What’s on the drawing board? Our national debt notwithstanding, the U.S. government remains committed to funding more technological weaponry. The Air Force has developed an aircraft equipped with a chemical laser to shoot down missiles in early flight. Boeing, Northrup Grumman, and Lockheed Martin are now under contract to produce the weapons.

Other military lasers in development employ solid state crystals, helium and neon gasses, fluorescent dyes, and carbon dioxide. The military has also announced that it’s developing a new nonlethal directed-energy beam weapon called the “pain beam” because it burns the surface of the skin.

Perhaps the pain beam weapon will be available to law enforcement by the time the next Democratic and Republican national conventions roll around.
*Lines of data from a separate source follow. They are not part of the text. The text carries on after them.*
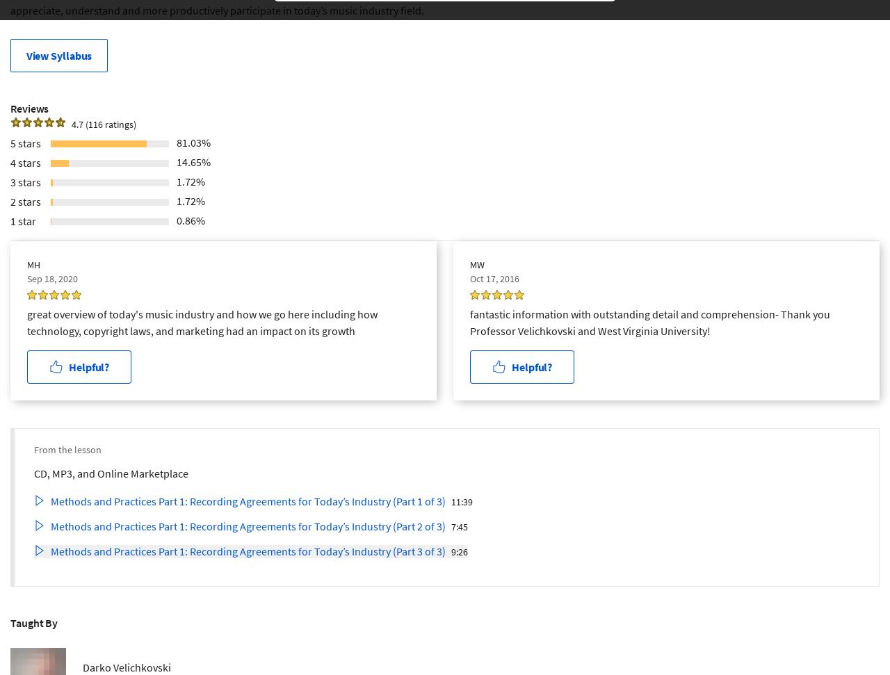 The width and height of the screenshot is (890, 675). I want to click on '0.86%', so click(190, 218).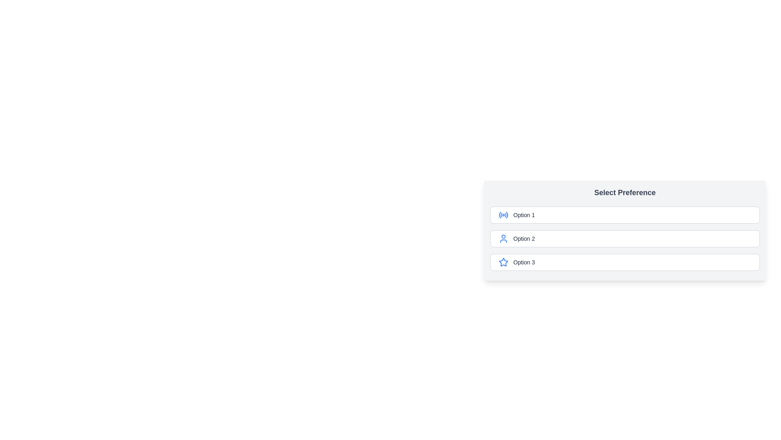 This screenshot has width=781, height=440. Describe the element at coordinates (524, 238) in the screenshot. I see `the text label displaying 'Option 2', which is part of the selectable interface titled 'Select Preference'` at that location.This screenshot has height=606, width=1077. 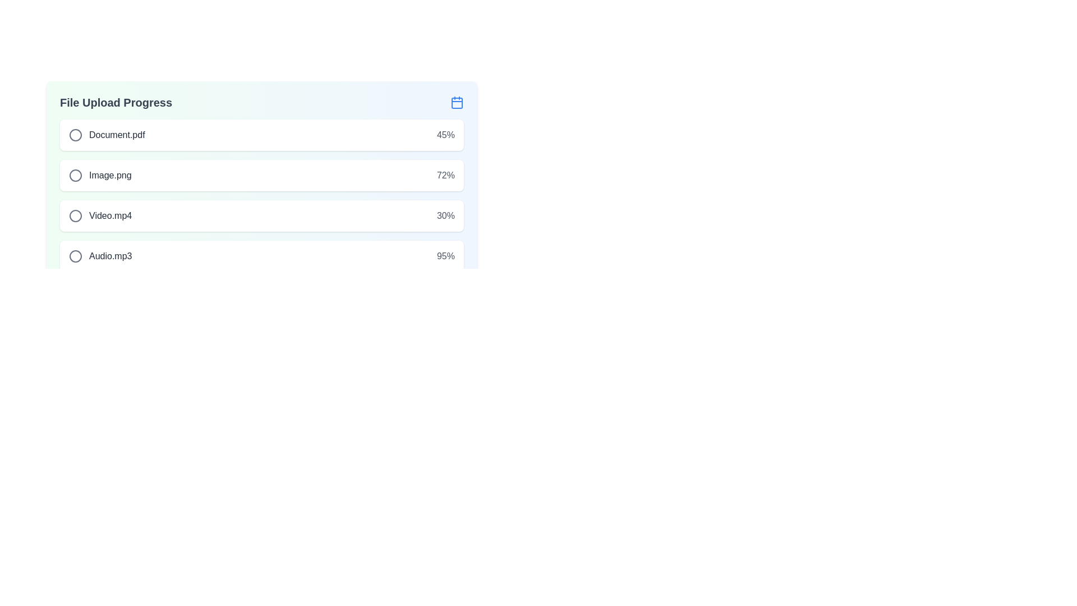 What do you see at coordinates (107, 134) in the screenshot?
I see `the 'Document.pdf' text label in the first position of the file upload progress tracker to interact with potential actions` at bounding box center [107, 134].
But there’s no reason to wait for advanced crowd control weapons. New Scientist magazine recently reported that taser stun guns are now wireless, and have double the range. Commercial production of the XREP stun gun is under way and the military – as well as U.S. police departments – are expected to be using the weapons by the end of this year, according to the magazine.

Civilian weapon lovers shouldn’t feel left out. Personal laser weapons are available for public purchase right now.

Information Unlimited, a company based in Amherst, N. H., promotes dozens of laser ray guns, stun guns, plasma thermal guns, and microwave cannons and launchers (a microwave-based laser has been suspected of downing the plane of Sen. Paul Wellstone) on its website for public purchase. All you need to do is sign a hazardous equipment affidavit.

The new age of sci-fi warfare has arrived. On your doorstep. Will citizens who understand its horrific implications slam the door?